Action item: If a record below holds a picture, drop the picture and copy everything else exactly.

- - - -

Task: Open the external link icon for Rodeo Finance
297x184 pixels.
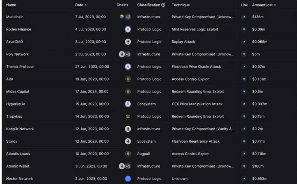Action: pos(244,29)
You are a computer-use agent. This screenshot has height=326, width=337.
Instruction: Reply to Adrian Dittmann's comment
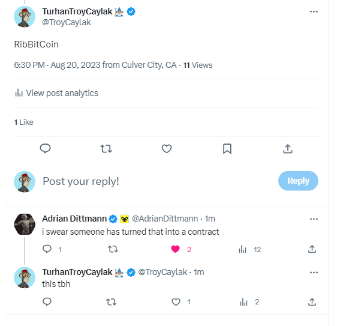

- - - -

Response for this exercise:
Task: Open the external link icon for Rodeo Finance
297x184 pixels.
Action: pos(244,29)
You are a computer-use agent. This screenshot has height=326, width=337.
Instruction: Reply to Adrian Dittmann's comment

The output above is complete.